**Exercise set**
1) Decide whether each statement below agrees with the text on electoral reform in Uganda, answering yes or no and quoting the deciding words of the text: (a) The Citizens’ Electoral Reform Agenda was officially unveiled on 7th December 2011. (b) According to the text, the necessary electoral reforms were not adopted because there was too little time. (c) One of the reform proposals was a voters register extracted from the national ID system.
2) Resume the text on electoral reform in Uganda, picking up after its final sentence.

**Provided text**
The unresolved question of electoral reform and what that means for Uganda's 2016 elections

Come 2016, Uganda will go to the polls with yet again the question of an unresolved “legal map”.  Whereas we may boast of having had a “road map” several years before the next election, the “legal map” for the 2016 election has again not been clearly defined especially to the people’s expectations.  The boarders and boundaries of this “legal map” have since 2001 been a big issue – with several stakeholders unremittingly   suggesting how this can be plugged, but in vain.  
 
Since 2001, one of the highlights of each subsequent election cycle has always been to postpone concrete electoral reforms – talk about shelving a problem and deferring a solution.  That is exactly what it has been!  Someone else could look at it differently; the small incremental reforms that have been undertaken since the early 2000s could be seen as mere soothers to a serious malignancy.  Of what use would it be to take an aspirin capsule once a week with faith that it will cure a fully blown cancer?
 
Similarly, one would be quick to ask, what’s the impact of a well laid out road map without a corresponding proper legal infrastructure? Imagine a road plan without clear traffic signage; wouldn’t it be a recipe for disaster especially for the road users? Imagine if the “black spots” on some of the Kampala roads were not clearly marked?
 
The 2016 election comes as one of those elections where those in charge of reforming the electoral process have no excuse whatsoever with respect to why necessary electoral reforms have not been adopted.  It was never a question of time, neither was it a question of lack of content or public will.  
 
Unlike previous electoral cycles, formal calls for reforms this time round, featured as early as 7th December 2011 when the Citizens’ Electoral Reform Agenda (CERA) was officially unveiled to government, law makers and other stakeholders.  The CERA outlined the major reform proposals including: reinstatement of presidential term limits; strengthening the Electoral Commission to make it more independent, credible and impartial; instituting a clean, accurate and credible voters register extracted from the national ID system; streamlining special interest group representation in Parliament; streamlining the role of security agencies in elections and partisan politics; instituting heavy sanctions on persons who commit electoral offences; instituting a framework through which a presidential runner-up candidate is represented in Parliament and introducing stringent frameworks to streamline campaign financing and the use of public resources in elections.

**Stored records**
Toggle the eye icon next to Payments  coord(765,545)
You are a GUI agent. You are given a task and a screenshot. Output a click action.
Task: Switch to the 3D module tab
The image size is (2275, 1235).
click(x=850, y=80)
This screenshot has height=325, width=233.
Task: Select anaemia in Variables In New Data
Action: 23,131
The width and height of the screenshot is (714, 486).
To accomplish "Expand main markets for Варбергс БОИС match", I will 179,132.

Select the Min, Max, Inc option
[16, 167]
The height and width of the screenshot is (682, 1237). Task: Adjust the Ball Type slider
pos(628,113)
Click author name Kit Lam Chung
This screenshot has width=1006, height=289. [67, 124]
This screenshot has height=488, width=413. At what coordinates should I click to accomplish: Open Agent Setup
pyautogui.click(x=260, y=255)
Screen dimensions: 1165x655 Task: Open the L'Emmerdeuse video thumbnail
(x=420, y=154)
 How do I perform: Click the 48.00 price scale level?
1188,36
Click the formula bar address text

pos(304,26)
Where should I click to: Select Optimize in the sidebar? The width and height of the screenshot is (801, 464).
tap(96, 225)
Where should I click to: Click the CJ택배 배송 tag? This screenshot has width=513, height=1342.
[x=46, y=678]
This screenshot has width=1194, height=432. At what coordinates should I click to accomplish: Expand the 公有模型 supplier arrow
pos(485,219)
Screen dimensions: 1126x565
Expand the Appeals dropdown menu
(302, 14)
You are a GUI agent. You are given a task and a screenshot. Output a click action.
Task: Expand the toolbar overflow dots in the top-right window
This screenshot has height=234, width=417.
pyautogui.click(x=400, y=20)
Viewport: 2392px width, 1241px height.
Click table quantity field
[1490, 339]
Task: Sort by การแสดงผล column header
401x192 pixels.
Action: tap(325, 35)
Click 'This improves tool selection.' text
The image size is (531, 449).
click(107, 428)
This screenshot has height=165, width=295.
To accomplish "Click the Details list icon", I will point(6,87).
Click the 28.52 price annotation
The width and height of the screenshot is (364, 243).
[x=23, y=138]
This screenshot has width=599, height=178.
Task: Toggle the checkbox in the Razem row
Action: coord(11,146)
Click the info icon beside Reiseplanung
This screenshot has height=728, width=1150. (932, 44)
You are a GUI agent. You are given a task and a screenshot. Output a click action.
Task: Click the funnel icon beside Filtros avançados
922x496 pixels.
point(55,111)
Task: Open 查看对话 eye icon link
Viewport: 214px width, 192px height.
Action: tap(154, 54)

**Answers for this exercise**
1)
(a) Yes: "formal calls for reforms this time round, featured as early as 7th December 2011 when the Citizens’ Electoral Reform Agenda (CERA) was officially unveiled"
(b) No: "It was never a question of time"
(c) Yes: "instituting a clean, accurate and credible voters register extracted from the national ID system"

2)
 
The lack of comprehensive and substantive electoral reforms as outlined in several consensus documents including the CERA, the Citizens’ Compact, the proposals from the Inter-Party Organisation for Dialogue (IPOD) among others will definitely create lapses that could have the potential of compromising the integrity and outcome of the next set of elections.  In essence this “missed step” automatically puts the 2016 elections in an awkward context making it easy to challenge both the process and outcome – notwithstanding the incremental administrative improvements that have been undertaken.
 
Only the major and bold changes to our electoral system would have provided the permanent solution to the ever-going cycle of electoral complaints and counter-complaints. 
 
Because the “legal map” of the forthcoming election has not been defined in accordance with the wishes of the people, it is now time that the citizens explore alternative approaches to safeguarding their vote, making their vote count and ensuring that they make the electoral process much more meaningful even in the wake of a limited electoral law support system.  
 
In the current context, (active) citizen vigilance is going to have to be a major recourse in plugging any gaps that could provide opportunity for electoral malpractices and manipulation.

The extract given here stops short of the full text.